Bei einer wirksamen Führungskraft kommt es nicht allein auf Eigenschaften an: Wesentlich ist nicht ihr Sein, sondern ihr Handeln, „das richtiges und gutes Management ist“ (Malik). Die Muster, die sich daraus ergeben, führen zu Professionalität. Der Weg zur Wirksamkeit führt über die Grundsätze (Regeln), Aufgaben (Was) und Werkzeuge der Führungskräfte.

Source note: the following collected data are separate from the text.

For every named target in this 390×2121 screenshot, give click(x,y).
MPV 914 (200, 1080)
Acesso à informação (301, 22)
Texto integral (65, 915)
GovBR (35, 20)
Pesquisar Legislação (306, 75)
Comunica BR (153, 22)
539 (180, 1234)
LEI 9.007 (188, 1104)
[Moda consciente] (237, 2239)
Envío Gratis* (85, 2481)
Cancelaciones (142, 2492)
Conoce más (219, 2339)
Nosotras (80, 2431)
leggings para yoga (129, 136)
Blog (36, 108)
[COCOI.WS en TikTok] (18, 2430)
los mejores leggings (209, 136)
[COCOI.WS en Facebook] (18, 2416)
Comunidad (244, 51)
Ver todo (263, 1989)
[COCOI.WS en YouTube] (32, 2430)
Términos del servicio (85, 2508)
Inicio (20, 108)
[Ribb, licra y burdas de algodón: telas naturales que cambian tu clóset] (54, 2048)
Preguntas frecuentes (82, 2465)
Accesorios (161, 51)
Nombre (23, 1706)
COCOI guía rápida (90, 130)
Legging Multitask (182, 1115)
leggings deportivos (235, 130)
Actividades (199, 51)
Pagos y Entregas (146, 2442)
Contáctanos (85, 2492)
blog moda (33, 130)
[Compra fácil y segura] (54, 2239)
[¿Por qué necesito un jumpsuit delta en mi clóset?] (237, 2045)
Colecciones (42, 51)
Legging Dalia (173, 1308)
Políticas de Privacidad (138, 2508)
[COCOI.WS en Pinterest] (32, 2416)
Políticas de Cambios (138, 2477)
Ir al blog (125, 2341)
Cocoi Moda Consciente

Daneben gibt es für Malik noch ein viertes Element, das nicht erlernbar, weil es viel bescheidener und schlichter ist: Verantwortung zu übernehmen für sich und andere.

Verantwortung für sich und andere

Ein verwandter Geist Frankls ist auch der 2005 verstorbene Managementtheoretiker Peter Drucker, der das Konzept des „purpose-driven business“ etabliert hat. Demnach brauchen Unternehmen einen Daseinszweck, ein höheres Ziel, um im Wettbewerb bestehen zu können. Heute wird von der gesellschaftlichen Akzeptanz von Unternehmen (Licence to operate) gesprochen. Wo sie fehlt, manifestiert sich dies in einem schleichenden Verlust der unternehmerischen Kooperationsfähigkeit, was in der Folge die unternehmerische Wertschöpfung erschwert.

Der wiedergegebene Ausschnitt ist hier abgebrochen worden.